Aim of the task: Reproduce verbatim everything in the entries from the line containing "This screenshot has width=1648, height=927." down to the line containing "center [746, 109].", with both of those lines included. Omit the pictures from your reproduction.

--- begin Data lines ---

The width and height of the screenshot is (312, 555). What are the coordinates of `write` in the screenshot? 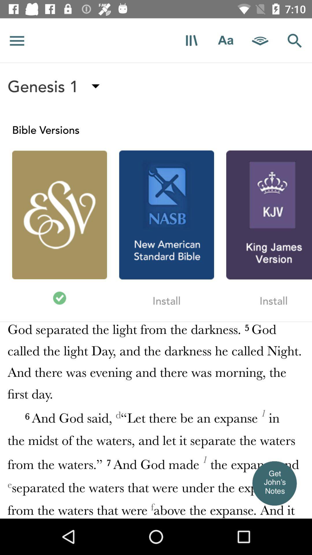 It's located at (225, 40).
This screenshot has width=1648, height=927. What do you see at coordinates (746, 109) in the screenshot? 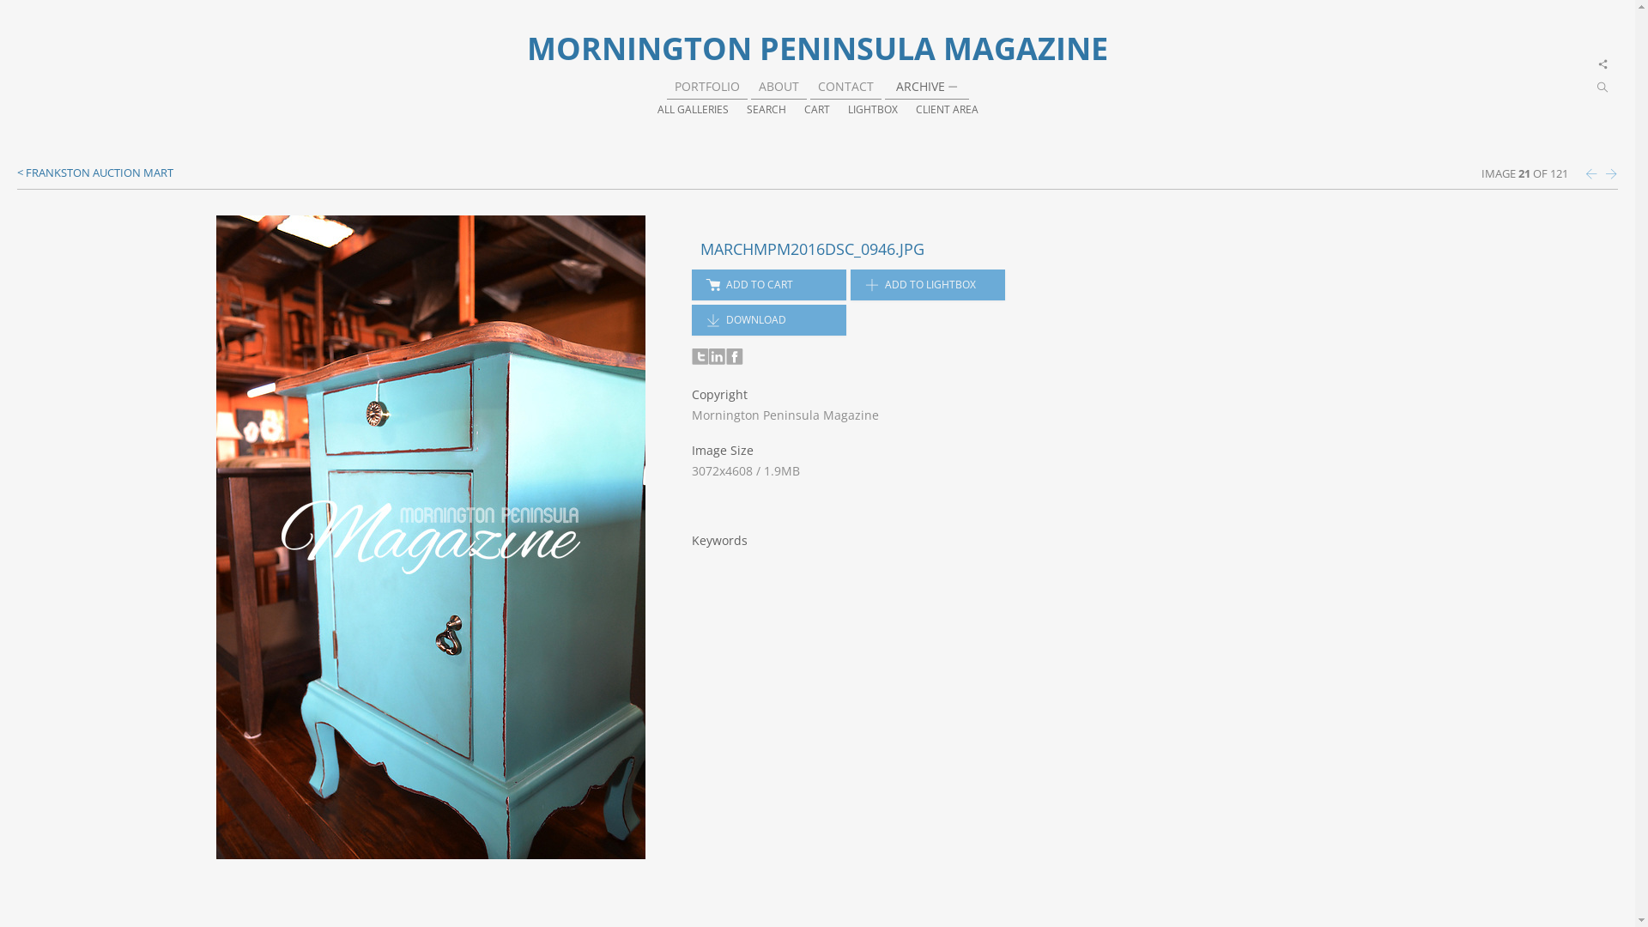
I see `'SEARCH'` at bounding box center [746, 109].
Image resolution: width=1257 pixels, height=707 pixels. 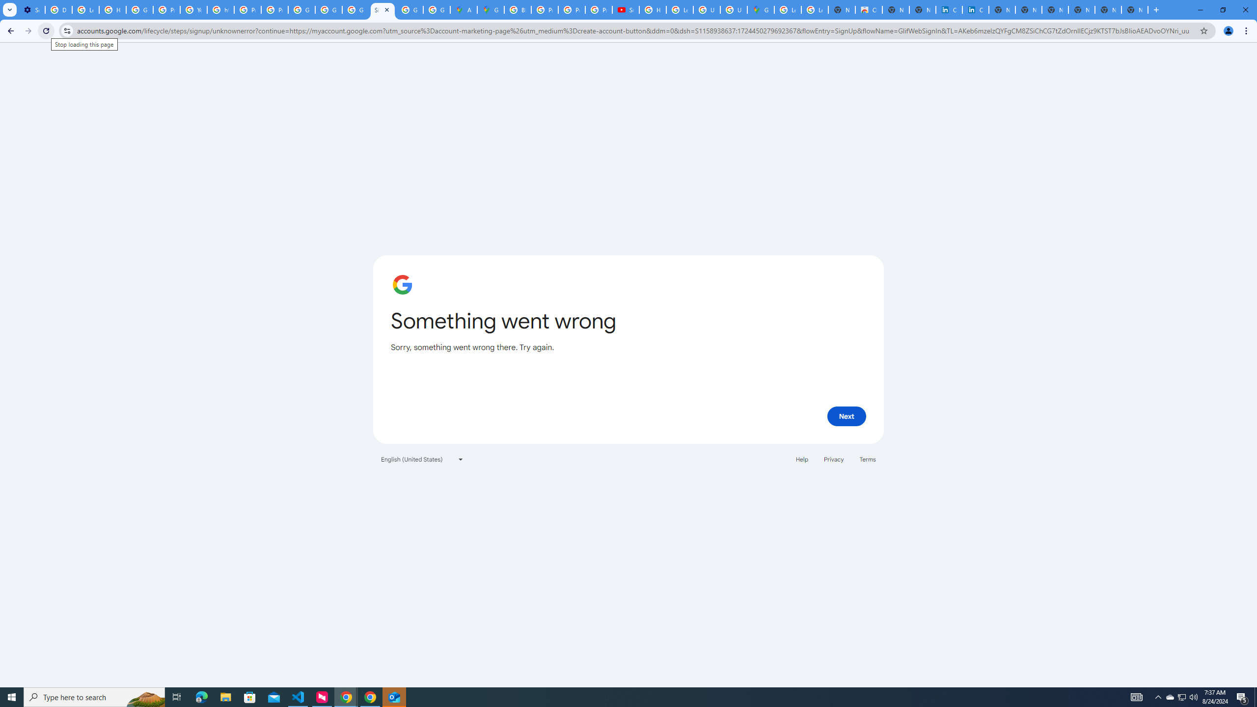 I want to click on 'Google Maps', so click(x=490, y=9).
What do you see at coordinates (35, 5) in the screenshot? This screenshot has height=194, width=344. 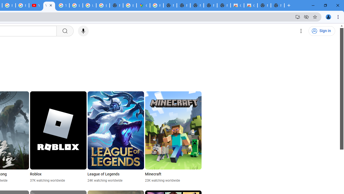 I see `'YouTube'` at bounding box center [35, 5].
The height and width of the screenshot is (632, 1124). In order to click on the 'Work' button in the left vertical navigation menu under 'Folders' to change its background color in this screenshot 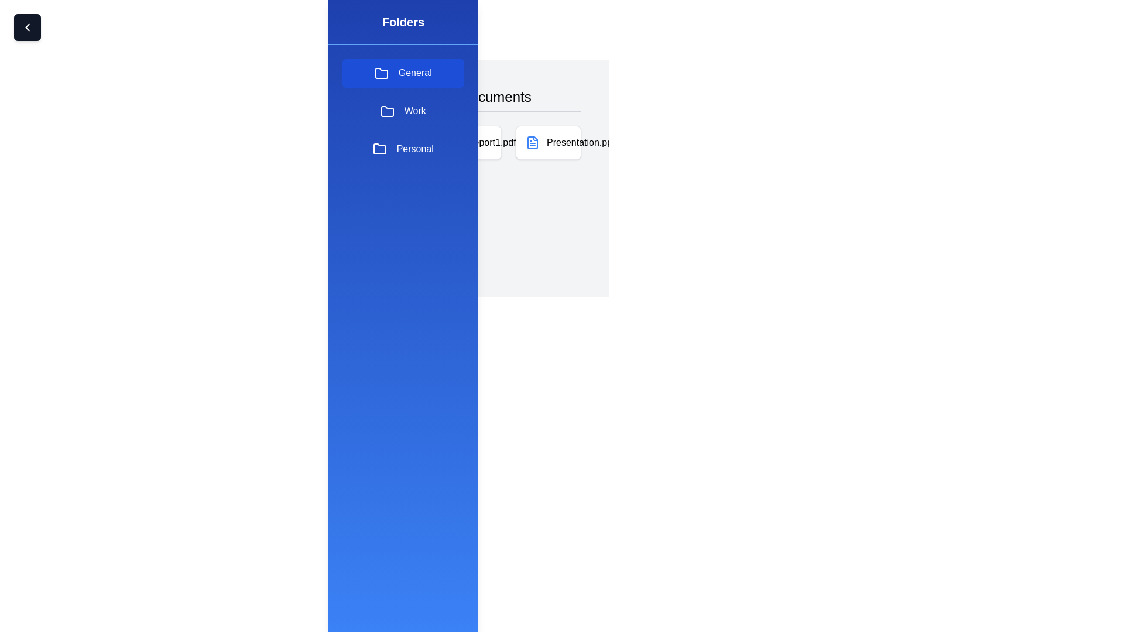, I will do `click(403, 111)`.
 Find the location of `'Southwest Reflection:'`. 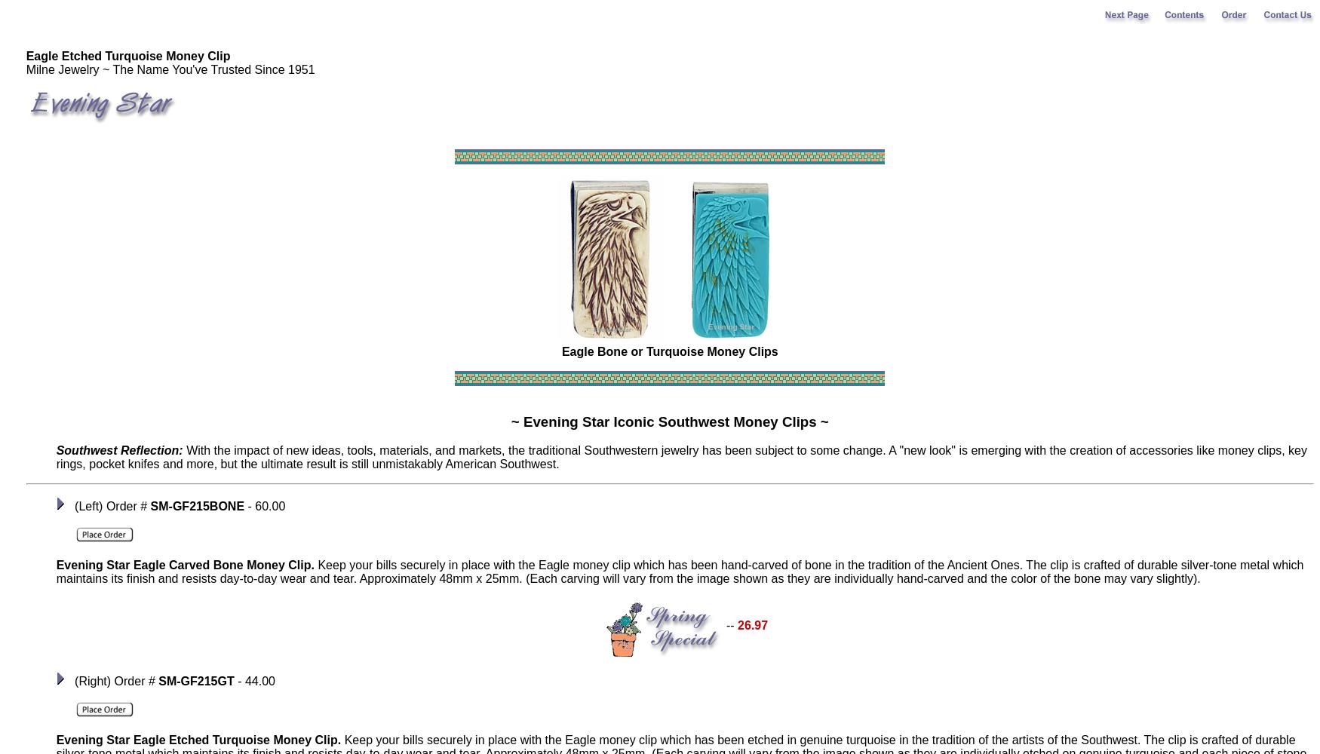

'Southwest Reflection:' is located at coordinates (118, 450).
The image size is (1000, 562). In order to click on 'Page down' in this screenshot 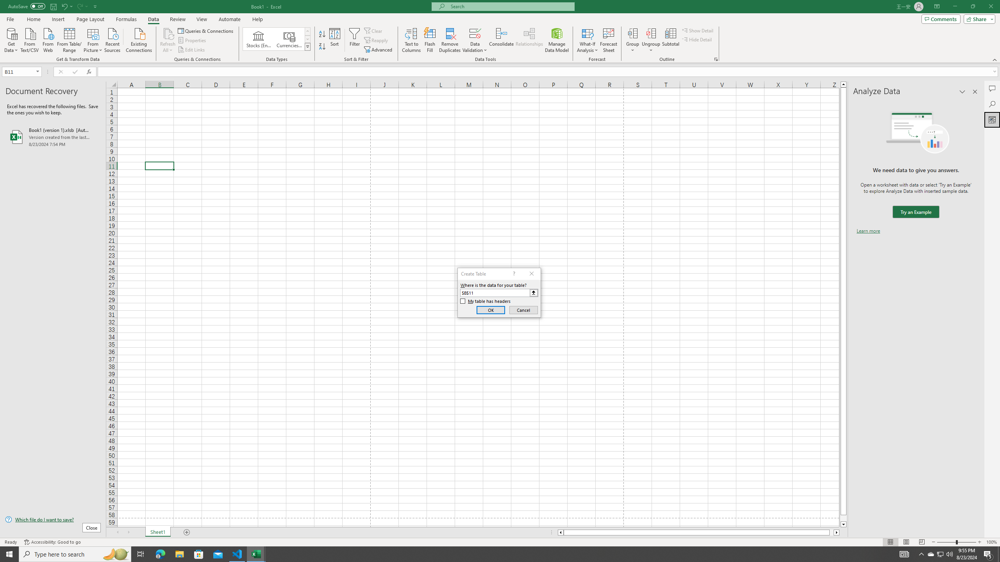, I will do `click(843, 519)`.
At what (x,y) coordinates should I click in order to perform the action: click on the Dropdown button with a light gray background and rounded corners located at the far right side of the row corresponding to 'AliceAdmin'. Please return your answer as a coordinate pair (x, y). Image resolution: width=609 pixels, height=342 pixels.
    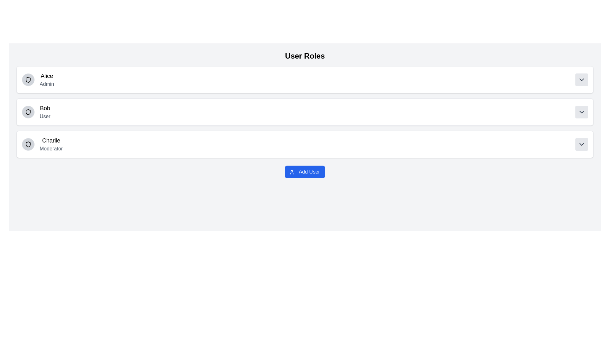
    Looking at the image, I should click on (581, 79).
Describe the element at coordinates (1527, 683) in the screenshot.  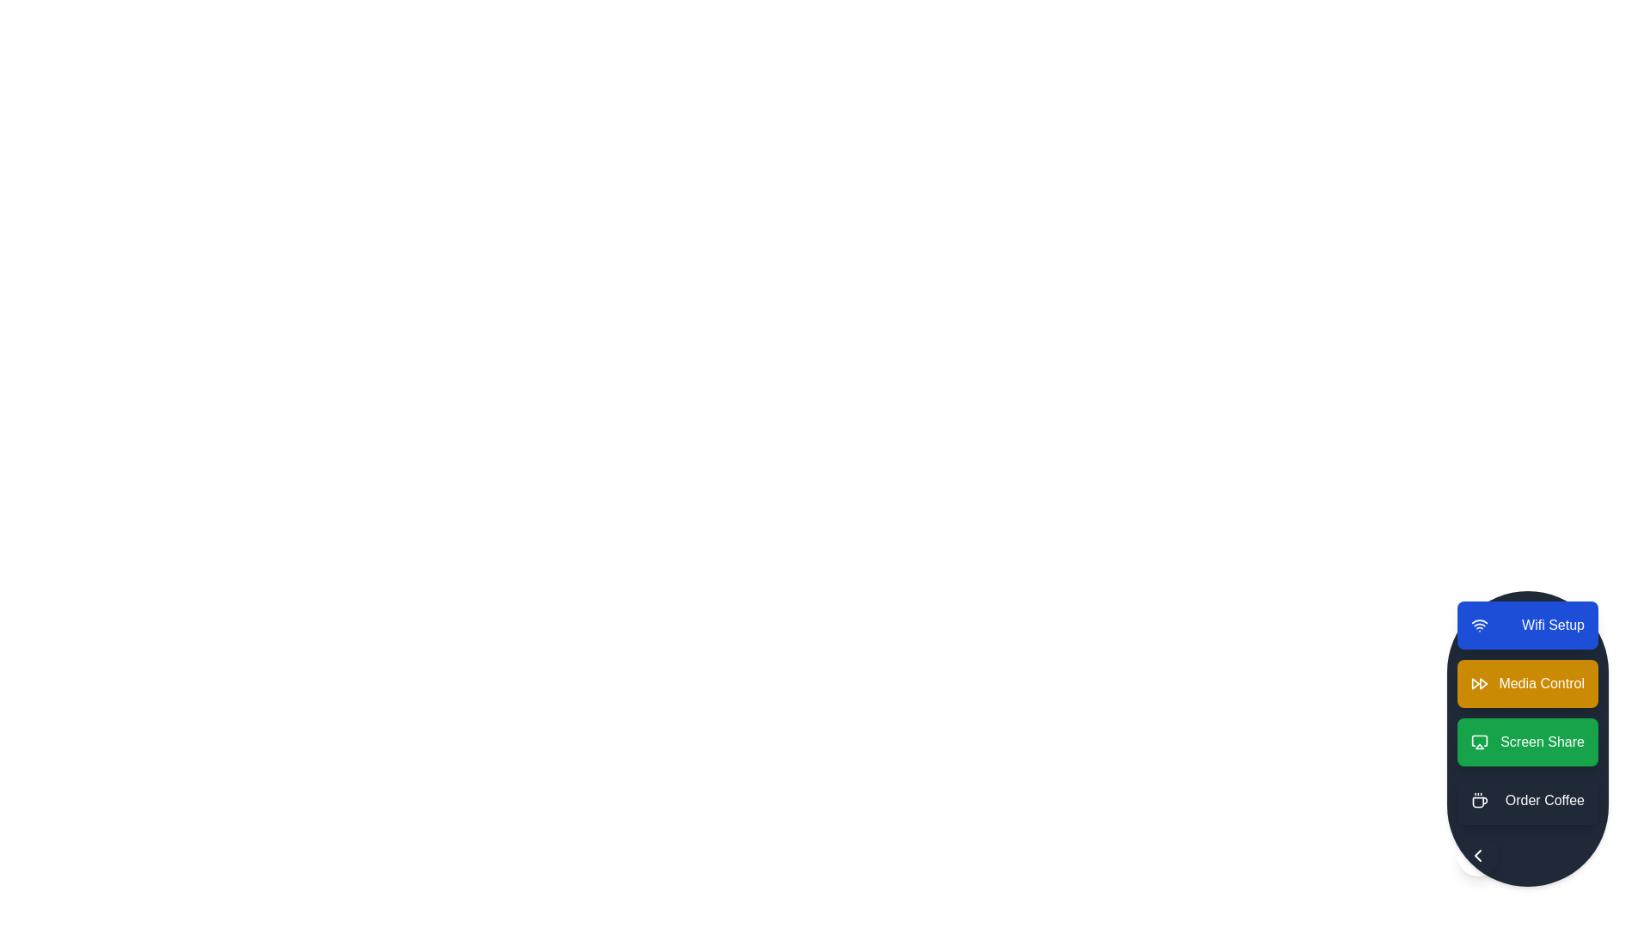
I see `the action item labeled Media Control to observe visual feedback` at that location.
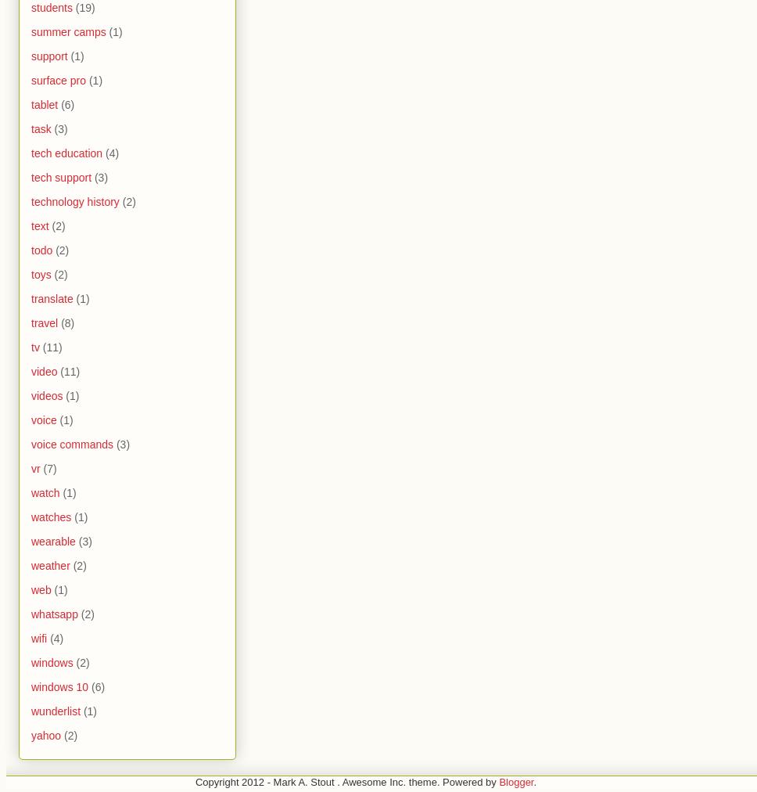 This screenshot has height=792, width=757. I want to click on '(8)', so click(60, 322).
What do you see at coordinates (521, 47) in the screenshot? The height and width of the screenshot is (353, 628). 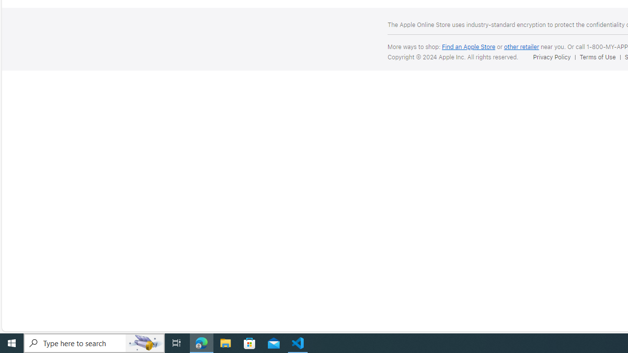 I see `'other retailer'` at bounding box center [521, 47].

--- end Data lines ---

Answer to this problem:
This screenshot has width=1648, height=927. What do you see at coordinates (746, 109) in the screenshot? 
I see `'SEARCH'` at bounding box center [746, 109].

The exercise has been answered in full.